In 1983 again a fire burned down his Gallery and he was forced again to move to Laguna. It was that time his art was reflected in several magazines and newspapers, for example in Metro Manila Times, march 13th, 1983 “A Fiery Passion of Art by Emi Reintar/ Dave Hodges. That time he started working with wood, metal and other materials. In 1988 he reinvented his work with watercolour and crayons.


Paco always stated that time, that the Filipino painter has a bright future. “In the whole of Asia, the Philippines has the most beautiful paintings, sold at the most reasonable prices,” said late Filipino artist Paco Gorospe, a self-made Filipino artist, associated with the “Ermita School” of painting.


In 1989 he was holding his first exhibition in Baden-Baden, Germany sponsored by a German friend, and later as well in Denmark. In 1990 his paintings were exhibited at the Expo in Yokohama, Japan. The same year, his work “Sabungeros” was commissioned by Philippine Airlines for the cover of their playing cards which were given to the passengers. In 1995 he produced even larger paintings reflecting the nature, animal and the people of the South.


In 1995/ 1996 his commissioned works were featured in Voest-Alpine MCE annual report and in 1996 his work “Sabong” was reflected in the cover of SBC Warburg Gaming Report.

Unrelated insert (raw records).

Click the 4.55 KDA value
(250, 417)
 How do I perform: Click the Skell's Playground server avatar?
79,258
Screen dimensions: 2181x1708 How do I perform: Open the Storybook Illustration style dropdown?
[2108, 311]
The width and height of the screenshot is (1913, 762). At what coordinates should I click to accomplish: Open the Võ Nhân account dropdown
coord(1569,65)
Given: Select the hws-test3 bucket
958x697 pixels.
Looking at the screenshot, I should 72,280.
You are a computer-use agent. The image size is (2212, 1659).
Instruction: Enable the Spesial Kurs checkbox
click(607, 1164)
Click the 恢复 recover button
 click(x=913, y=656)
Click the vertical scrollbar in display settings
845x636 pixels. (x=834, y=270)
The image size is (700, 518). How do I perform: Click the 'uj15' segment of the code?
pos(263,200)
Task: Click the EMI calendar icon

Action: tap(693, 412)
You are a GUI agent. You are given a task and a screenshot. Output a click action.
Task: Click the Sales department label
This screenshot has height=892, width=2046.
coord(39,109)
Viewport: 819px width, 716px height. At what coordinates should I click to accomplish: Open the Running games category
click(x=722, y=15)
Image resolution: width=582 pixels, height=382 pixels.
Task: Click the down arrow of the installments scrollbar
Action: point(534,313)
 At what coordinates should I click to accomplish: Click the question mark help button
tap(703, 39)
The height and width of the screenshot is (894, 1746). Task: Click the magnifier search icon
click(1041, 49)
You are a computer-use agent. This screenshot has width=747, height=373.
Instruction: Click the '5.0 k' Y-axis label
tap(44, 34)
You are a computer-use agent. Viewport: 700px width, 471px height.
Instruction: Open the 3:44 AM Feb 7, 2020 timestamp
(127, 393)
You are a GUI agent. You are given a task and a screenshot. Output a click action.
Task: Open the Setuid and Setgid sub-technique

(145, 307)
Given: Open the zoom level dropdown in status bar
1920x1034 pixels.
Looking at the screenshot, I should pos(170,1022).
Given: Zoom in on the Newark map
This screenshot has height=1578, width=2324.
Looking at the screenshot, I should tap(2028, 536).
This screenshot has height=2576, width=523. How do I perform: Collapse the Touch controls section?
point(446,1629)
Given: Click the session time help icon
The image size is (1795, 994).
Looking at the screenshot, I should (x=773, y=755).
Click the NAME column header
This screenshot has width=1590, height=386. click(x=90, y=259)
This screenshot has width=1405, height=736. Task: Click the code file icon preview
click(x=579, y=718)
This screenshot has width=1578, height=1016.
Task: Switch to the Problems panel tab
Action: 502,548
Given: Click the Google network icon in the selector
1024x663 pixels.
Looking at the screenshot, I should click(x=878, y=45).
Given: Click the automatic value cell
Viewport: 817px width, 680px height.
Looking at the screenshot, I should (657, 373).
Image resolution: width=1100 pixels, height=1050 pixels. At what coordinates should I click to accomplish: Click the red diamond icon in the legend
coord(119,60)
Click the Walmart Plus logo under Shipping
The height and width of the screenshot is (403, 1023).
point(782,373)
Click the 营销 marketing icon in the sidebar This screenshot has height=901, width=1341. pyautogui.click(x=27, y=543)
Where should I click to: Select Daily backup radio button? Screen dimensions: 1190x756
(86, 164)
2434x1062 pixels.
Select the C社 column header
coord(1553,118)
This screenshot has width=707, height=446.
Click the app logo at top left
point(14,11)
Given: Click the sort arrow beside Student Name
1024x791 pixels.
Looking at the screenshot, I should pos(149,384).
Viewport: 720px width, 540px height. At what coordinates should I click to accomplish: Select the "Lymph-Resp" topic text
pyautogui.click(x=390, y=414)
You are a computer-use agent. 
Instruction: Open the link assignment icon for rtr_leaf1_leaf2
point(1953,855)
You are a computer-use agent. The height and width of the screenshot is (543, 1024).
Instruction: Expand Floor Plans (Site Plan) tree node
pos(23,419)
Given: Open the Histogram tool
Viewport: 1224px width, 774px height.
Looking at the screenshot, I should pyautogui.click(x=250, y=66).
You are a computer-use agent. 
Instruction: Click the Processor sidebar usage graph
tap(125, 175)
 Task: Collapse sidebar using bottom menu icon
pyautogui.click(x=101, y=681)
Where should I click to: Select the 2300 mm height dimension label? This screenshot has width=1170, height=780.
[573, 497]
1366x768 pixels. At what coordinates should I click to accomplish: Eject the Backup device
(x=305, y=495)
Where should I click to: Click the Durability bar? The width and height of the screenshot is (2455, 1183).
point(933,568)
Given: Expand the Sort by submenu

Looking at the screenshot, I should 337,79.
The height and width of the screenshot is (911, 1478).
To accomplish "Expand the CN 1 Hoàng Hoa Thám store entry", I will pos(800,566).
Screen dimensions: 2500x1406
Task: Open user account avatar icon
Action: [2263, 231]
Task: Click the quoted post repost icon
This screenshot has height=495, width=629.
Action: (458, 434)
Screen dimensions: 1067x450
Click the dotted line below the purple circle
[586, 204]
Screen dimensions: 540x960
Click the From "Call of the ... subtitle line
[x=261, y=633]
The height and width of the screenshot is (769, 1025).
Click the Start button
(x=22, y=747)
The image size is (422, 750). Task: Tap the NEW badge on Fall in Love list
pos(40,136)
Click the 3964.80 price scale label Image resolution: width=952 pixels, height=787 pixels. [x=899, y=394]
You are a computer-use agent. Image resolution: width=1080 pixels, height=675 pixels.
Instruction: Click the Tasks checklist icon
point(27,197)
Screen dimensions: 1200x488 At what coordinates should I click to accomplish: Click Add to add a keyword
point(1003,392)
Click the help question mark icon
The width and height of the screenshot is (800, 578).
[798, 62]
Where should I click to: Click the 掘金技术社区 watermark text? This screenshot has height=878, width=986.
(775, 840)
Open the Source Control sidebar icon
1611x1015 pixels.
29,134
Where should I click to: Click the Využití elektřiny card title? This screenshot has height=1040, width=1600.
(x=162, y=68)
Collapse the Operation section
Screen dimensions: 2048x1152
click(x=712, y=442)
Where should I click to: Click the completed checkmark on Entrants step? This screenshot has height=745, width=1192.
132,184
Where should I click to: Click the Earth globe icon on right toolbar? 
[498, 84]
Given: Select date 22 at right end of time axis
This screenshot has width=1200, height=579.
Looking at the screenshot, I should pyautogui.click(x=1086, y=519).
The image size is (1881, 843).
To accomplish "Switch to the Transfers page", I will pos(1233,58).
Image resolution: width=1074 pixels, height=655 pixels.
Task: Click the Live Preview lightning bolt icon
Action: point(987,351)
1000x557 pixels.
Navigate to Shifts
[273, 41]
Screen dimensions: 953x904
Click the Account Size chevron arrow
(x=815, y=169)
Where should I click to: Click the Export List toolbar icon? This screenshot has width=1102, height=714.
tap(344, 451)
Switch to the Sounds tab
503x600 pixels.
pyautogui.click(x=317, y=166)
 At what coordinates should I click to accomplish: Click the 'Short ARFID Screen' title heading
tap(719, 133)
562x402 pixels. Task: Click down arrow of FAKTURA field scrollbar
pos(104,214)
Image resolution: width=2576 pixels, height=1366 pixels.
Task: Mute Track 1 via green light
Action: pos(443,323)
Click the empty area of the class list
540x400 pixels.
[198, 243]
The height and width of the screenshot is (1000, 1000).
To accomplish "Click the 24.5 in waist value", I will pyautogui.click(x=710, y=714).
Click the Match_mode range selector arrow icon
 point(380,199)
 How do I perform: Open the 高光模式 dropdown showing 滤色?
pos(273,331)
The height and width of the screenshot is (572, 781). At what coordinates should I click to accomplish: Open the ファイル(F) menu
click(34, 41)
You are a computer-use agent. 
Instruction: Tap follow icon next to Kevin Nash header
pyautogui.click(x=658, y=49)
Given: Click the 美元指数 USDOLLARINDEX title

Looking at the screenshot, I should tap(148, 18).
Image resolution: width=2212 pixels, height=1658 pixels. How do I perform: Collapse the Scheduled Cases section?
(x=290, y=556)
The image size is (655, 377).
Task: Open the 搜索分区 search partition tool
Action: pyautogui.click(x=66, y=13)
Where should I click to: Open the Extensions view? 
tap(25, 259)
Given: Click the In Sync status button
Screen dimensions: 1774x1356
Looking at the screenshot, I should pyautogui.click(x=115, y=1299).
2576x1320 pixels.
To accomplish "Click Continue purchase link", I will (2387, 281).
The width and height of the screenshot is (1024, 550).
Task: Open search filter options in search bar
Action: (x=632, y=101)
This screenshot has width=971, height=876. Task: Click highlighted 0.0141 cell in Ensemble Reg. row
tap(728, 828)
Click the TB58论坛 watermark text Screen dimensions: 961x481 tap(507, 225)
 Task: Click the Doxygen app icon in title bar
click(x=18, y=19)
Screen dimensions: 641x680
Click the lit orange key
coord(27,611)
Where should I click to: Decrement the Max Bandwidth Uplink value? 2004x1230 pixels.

It was around 1999 until 2002 when he produced abstract impressionism works, even some unfinished and unsigned paintings were left behind, when Francisco Paco Gorospe Sy passed away on September 22nd, 2002.





“There is one gift Paco has, however, that is entirely his own and which he could exploit to bigger achievement: his color sense and style that is highly personal and Instinctive. It is perhaps the best quality in his painting.” (FC Silangan Vol X No 3 1965/ Kayumangi)



“A man chosen for his time, a legend of art paintings. A true world class Filipino.”